▶ _TASK ITEM_
Transcribe the whole listing exactly; the images stay out.
(EXERCISE MATERIALS begins)
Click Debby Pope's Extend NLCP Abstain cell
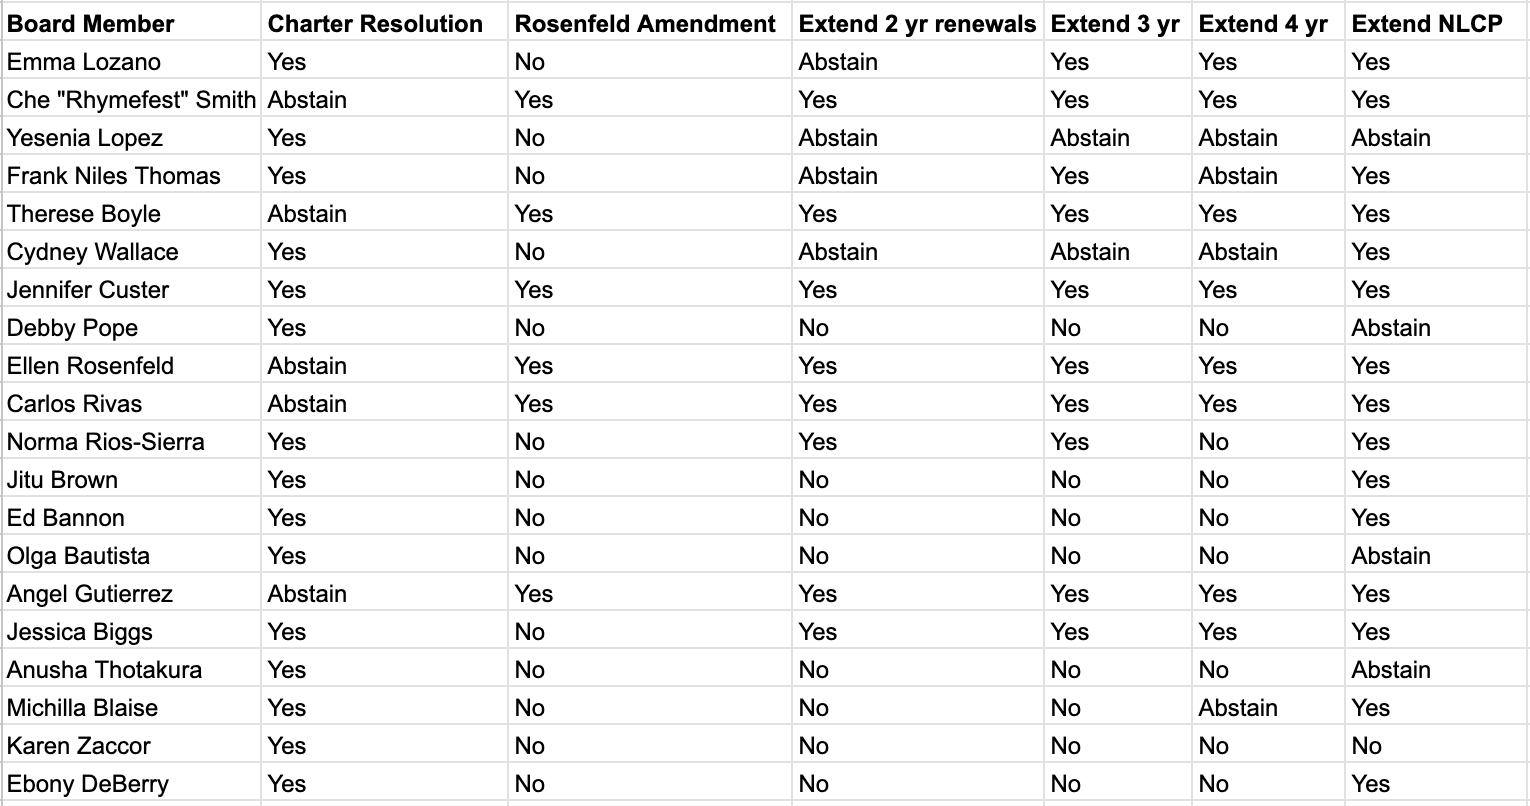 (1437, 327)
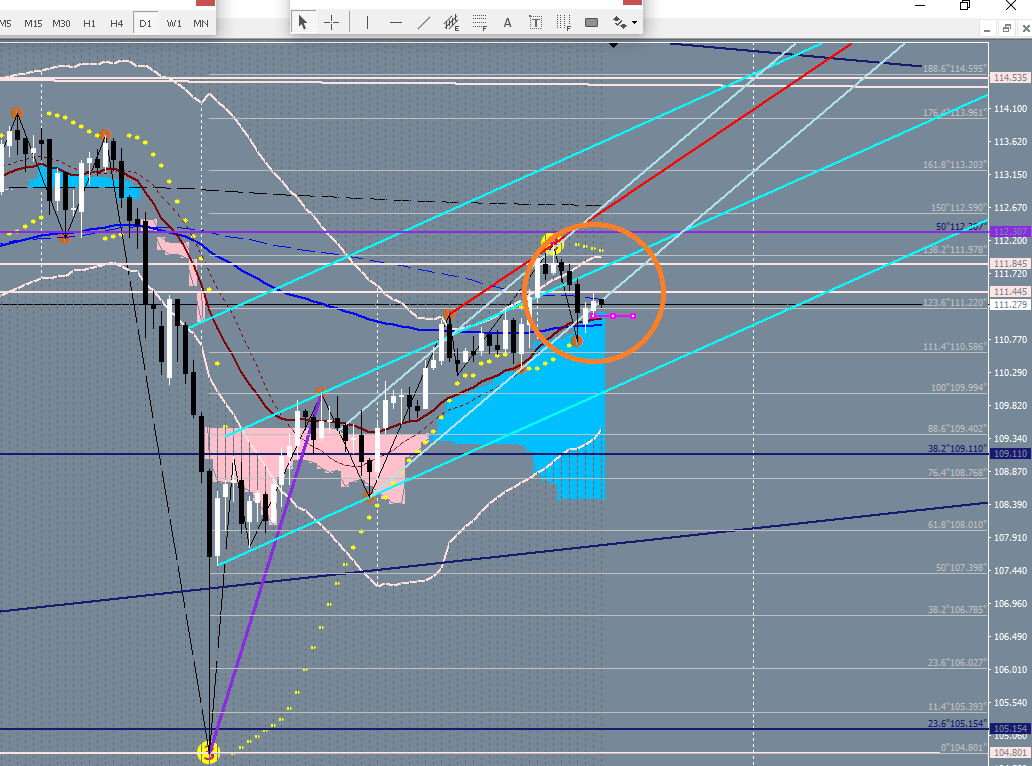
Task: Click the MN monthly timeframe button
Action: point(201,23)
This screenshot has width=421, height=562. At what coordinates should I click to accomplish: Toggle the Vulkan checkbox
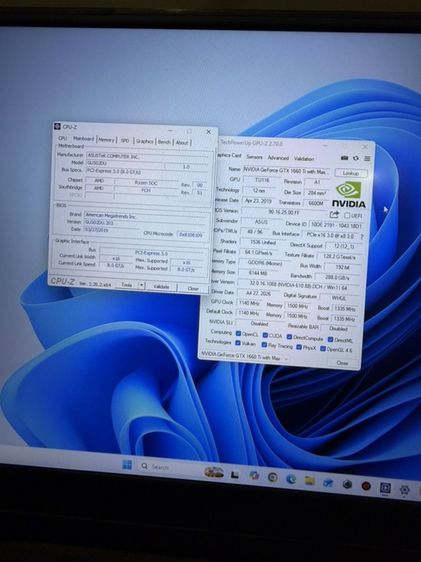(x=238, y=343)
(EXERCISE MATERIALS ends)
▶ _WRITTEN SOLUTION_
Click Debby Pope's Extend NLCP Abstain cell
 (1437, 327)
Task: Click the MN monthly timeframe button
Action: point(201,23)
This screenshot has width=421, height=562. At what coordinates should I click to accomplish: Toggle the Vulkan checkbox
(x=238, y=343)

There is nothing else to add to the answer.